Bucher, Ebner fordern Kinderrechtscharta mit gemeinsamer Obsorge als Regelfall
Kinder haben das Recht auf beide Elternteile
Wien (bzö) - BZÖ-Bündnisobmann Josef Bucher und BZÖ-Generalsekretär Mag. Christian Ebner präsentierten im Rahmen einer gemeinsamen Pressekonferenz eine "Kinderrechtscharta". Obsorge, Betreuungs- und Besuchsrecht sowie Unterhaltszahlungen müssen sich am Recht jedes Kindes auf beide Eltern orientieren, da die Elternschaft unabhängig von der Beziehung der Eltern zueinander besteht. "Das Wohl des Kindes muss im Zentrum stehen. Jedes Kind hat ein Recht auf beide Elternteile.

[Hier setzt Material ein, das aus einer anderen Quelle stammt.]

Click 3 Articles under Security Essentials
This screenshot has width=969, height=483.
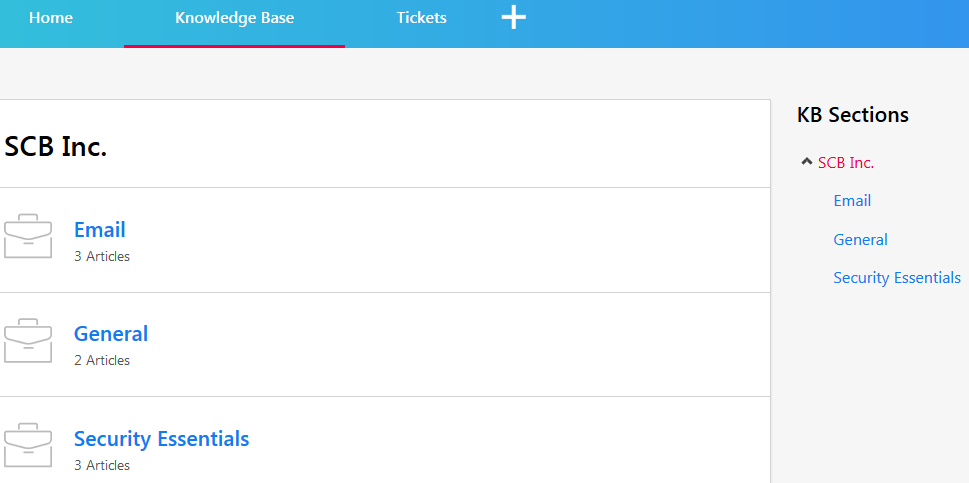tap(102, 465)
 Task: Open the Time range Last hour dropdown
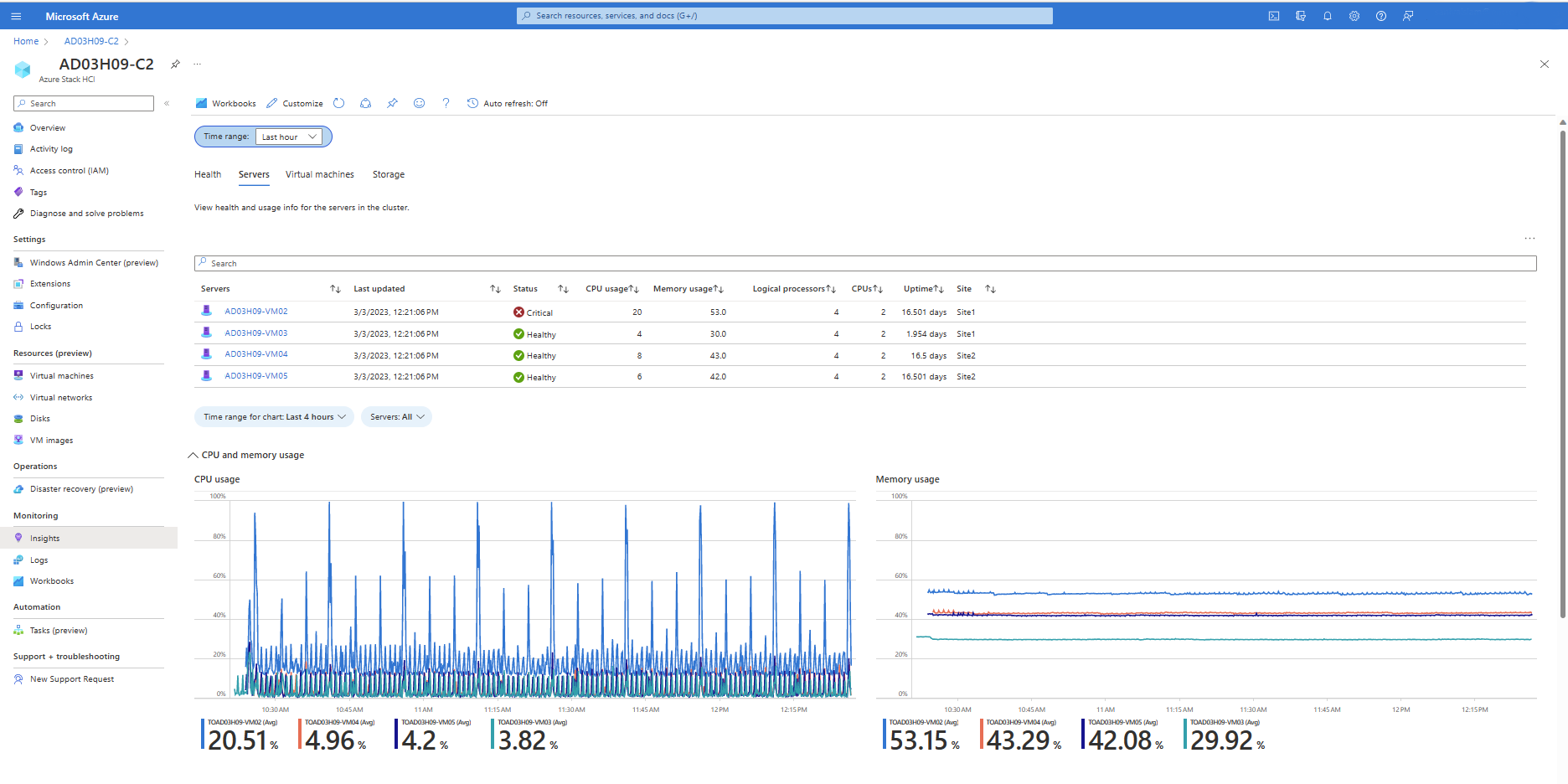click(x=289, y=137)
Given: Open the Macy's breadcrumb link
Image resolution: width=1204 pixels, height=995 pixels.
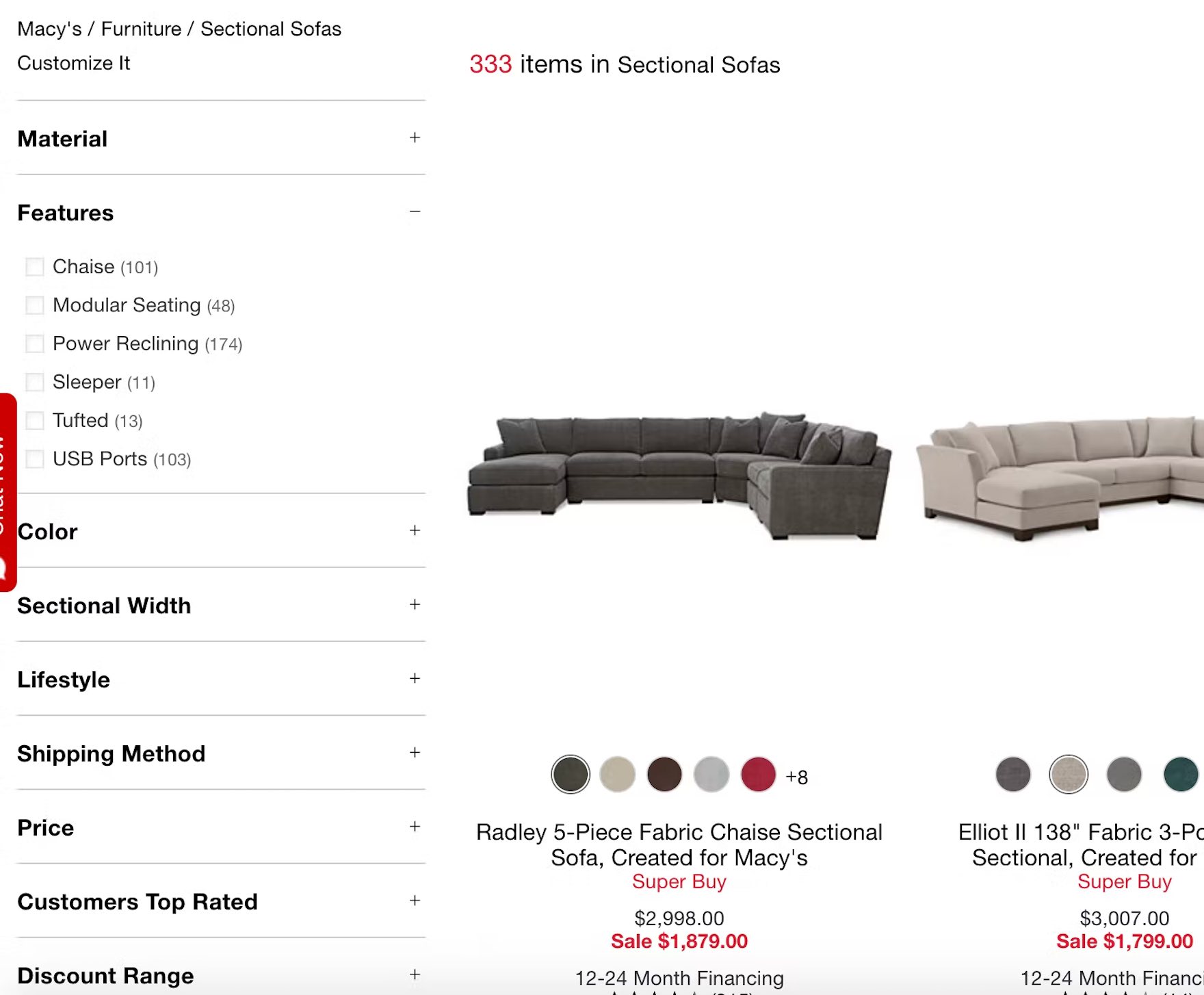Looking at the screenshot, I should pyautogui.click(x=49, y=29).
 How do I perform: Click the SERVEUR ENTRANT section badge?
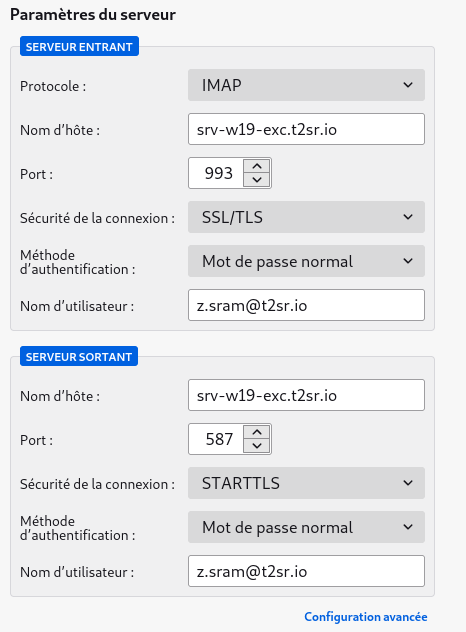pos(79,46)
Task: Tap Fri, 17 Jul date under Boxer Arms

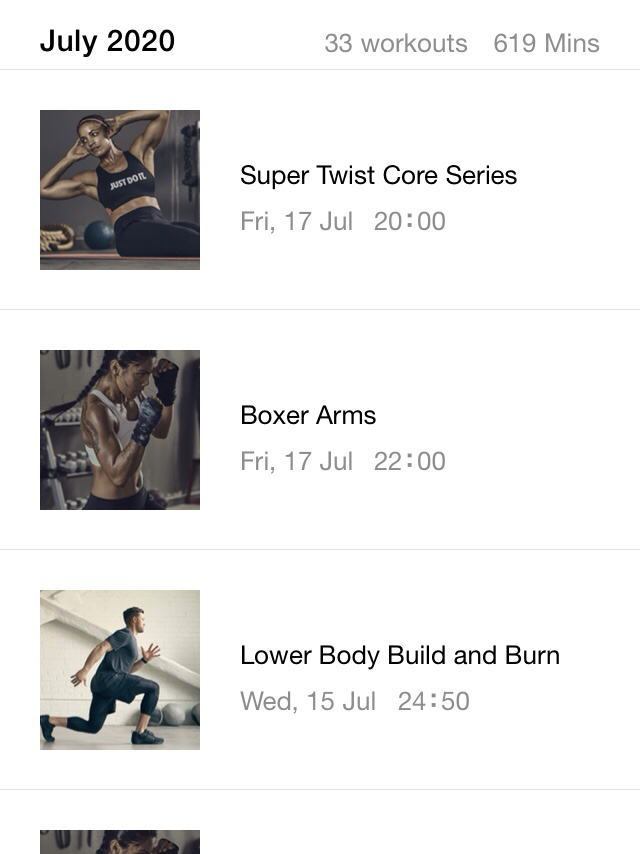Action: point(297,462)
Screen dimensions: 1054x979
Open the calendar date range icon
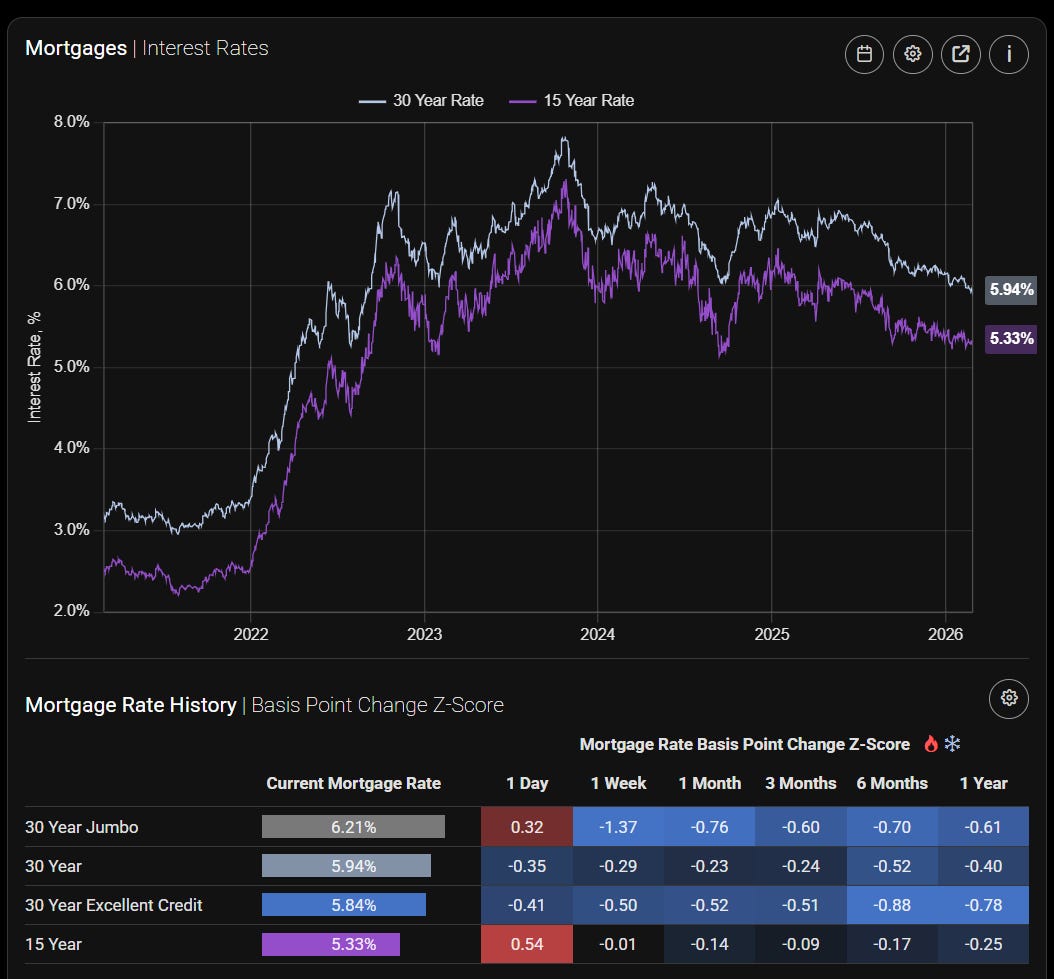[864, 54]
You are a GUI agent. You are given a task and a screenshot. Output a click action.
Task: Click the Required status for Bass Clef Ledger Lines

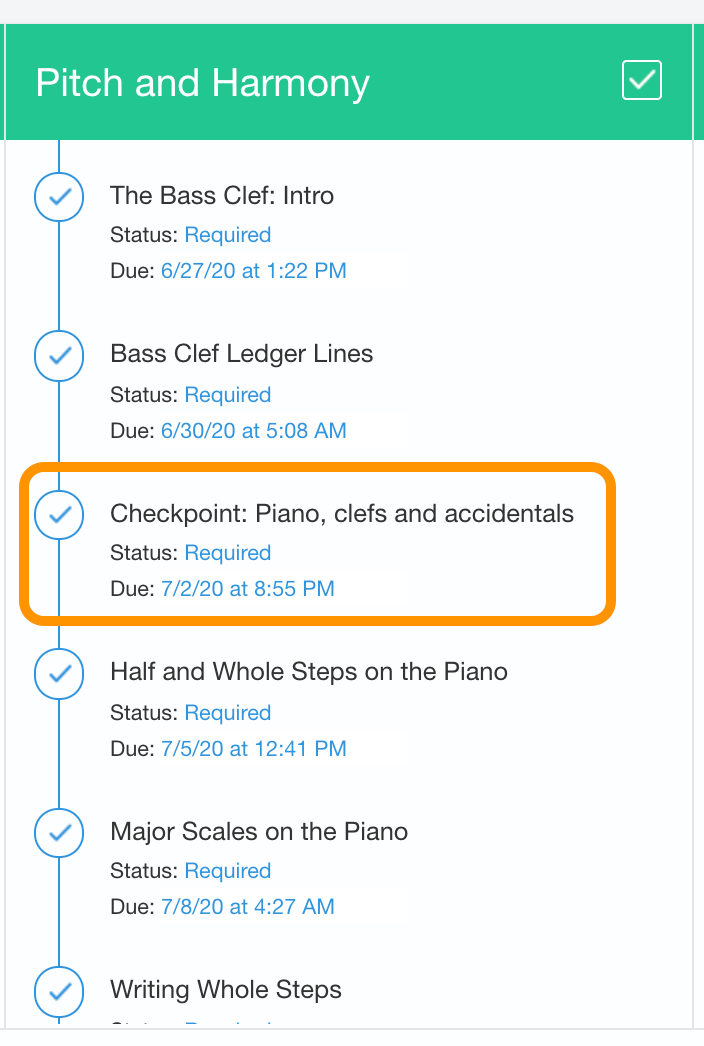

Die gemeinsame und gleichberechtigte Obsorge ist ein Kinderrecht", so Bucher, der auf aktuelle Zahlen verwies. So gibt es in Österreich 360.000 geschiedene Elternteile, 130.000 Kinder die keinen oder wenig Kontakt zum Vater haben und sogar 30.000 Kinder, die keinen beziehungsweise wenig Kontakt zur Mutter haben.

Kernpunkt der Kinderrechtscharta ist die gemeinsame Obsorge als Regelfall und nicht wie bisher als Ausnahme. Dafür soll die gesetzliche Grundlage geschaffen werden. "Die Väter sollen nicht nur Besuchsonkel sein, sondern das Recht haben, die Kinder auch aktiv betreuen zu dürfen. Der Idealfall ist eine Aufteilung der Betreuungszeit im Verhältnis 50:50", erklärte Bucher.

Der Betreuungszeit soll auch die Regelung der Unterhaltszahlungen entsprechen. "Wenn das Kind z.B. mehr als vier Tage pro Monat beim Vater verbringt, soll sein Geldunterhalt entsprechend der Aufenthaltszeit des Kindes reduziert werden", forderte der BZÖ-Bündnisobmann. Weiters verlangte Bucher mehr Personal für die Betreuungsstellen der Jugendwohlfahrt. Wenn der Kindesunterhalt nicht prompt bezahlt wird, solle der Staat rascher einspringen, damit es nicht zu einer Verarmung der Familie komme.

BZÖ-Generalsekretär Ebner forderte die Möglichkeit einer präventiven Regelung und forderte daher einen "vorbeugenden Obsorgevertrag". "Wir wollen von Anfang an eine klare Regelung ermöglichen. Ziel ist der intensive Kontakt des Kindes zu beiden Elternteilen." Bei der Verweigerung des Besuchsrechts durch einen Elternteil sei das BZÖ für einen sanften Druck, etwa zu Beginn durch ein verpflichtendes Beratungsgespräch.

"Im Bereich der Obsorge von Kindern gibt es massiven Handlungsbedarf. Mit dieser Kinderrechtscharta will das BZÖ die Anpassung der Obsorgeregelungen an die geänderten gesellschaftlichen Verhältnisse", so Bucher und Ebner abschließend.